162. There are in Latin nine Parts of Speech: Noun, Adjective, Pronoun, Verb, Participle, Adverb, Conjunction, Preposition, Interjection. The Article is omitted. In French there are ten, by admitting this last-mentioned. In French, six are declined: Article, Noun, Adjective, Pronoun, Verb, Participle; in Latin, only five: Noun, Adjective, Pronoun, Verb, Participle.

163. A Latin Noun-Adjective and a French Adjective have very nearly the same properties, and follow the same rules.

164. Nouns, Pronouns, Verbs, and Participles have two Numbers, the Singular and the Plural. French Articles and Adjectives have also the same numbers.

NOTE. It is not improbable that the plural s added to French nouns originated in the plural es of Latin nouns of the third declension: PATRES, les pères; MATRES, les mères, etc.
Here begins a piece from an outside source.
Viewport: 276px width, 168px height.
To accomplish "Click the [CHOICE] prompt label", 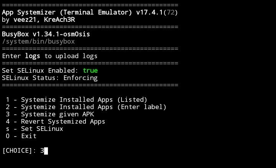I will click(19, 151).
165. For definitions of the terms, Number, Gender, Substantives proper, and Substantives common, see "First Division." They are the same in the three languages.

166. The Nominative case in Latin answers to the sujet in French. The Accusative is what French grammarians term complément direct, and régime direct.

167. The Genitive case, indicating possession, LIBER PETRI, is expressed in French by prefixing de before the noun possessor: LE LIVRE De Pierre.

168. The Dative, PATRI SIMILIS, is rendered in French by placing à before the article of nouns common: semblable au père, and the same preposition without the article before nouns proper: Je donne à Pierre ; DO PETRO.

169. The Accusative, already noticed, is represented by French nouns, common or proper, that immediately follow the verb, participle, or preposition that governs them: J'aime Dieu, AMO DEUM; Je vais à Rome, EO ROMAM; buvant le vin, BIBENS VINUM, etc.

170. The Vocative, FORMOSE PUER, in French, is merely the noun common or proper, given without any modification whatever: bel enfant, que me veux-tu ? Pierre, viens ici, etc.

171. The Ablative, MUSA, DOMINO, NUBE, LAPIDE, etc. can only be given in French by the insertion of suitable prepositions; as: de la table, par le seigneur, hors du nuage, avec la pierre, etc.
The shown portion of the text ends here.